#### WORK INSTRUCTION
Only the lines from the one holding "You are a GUI" through the end of the records below are to be reproduced exactly, and pictures are to be omitted.

====== RECORDS TO USE

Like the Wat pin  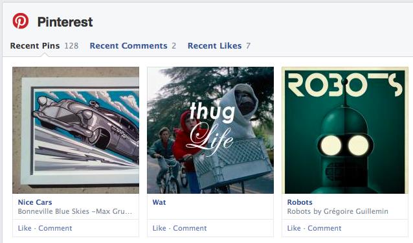click(x=159, y=228)
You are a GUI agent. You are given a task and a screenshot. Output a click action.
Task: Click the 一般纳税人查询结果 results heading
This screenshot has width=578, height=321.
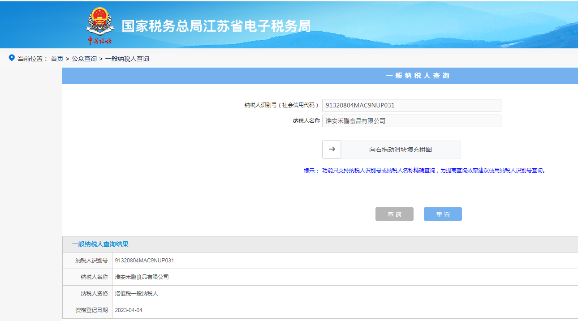pos(100,244)
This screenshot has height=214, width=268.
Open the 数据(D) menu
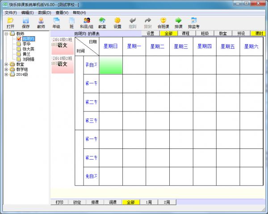45,12
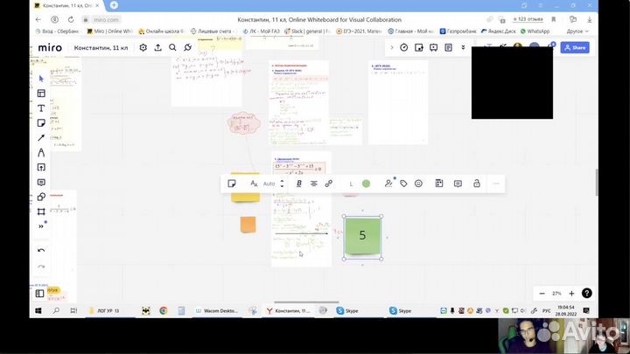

============

#### ANSWER SPACE
You are a GUI agent. You are given a task and a screenshot. Output a click action.
Task: Click the 一般纳税人查询结果 results heading
This screenshot has width=578, height=321.
pos(100,244)
This screenshot has height=214, width=268.
Open the 数据(D) menu
45,12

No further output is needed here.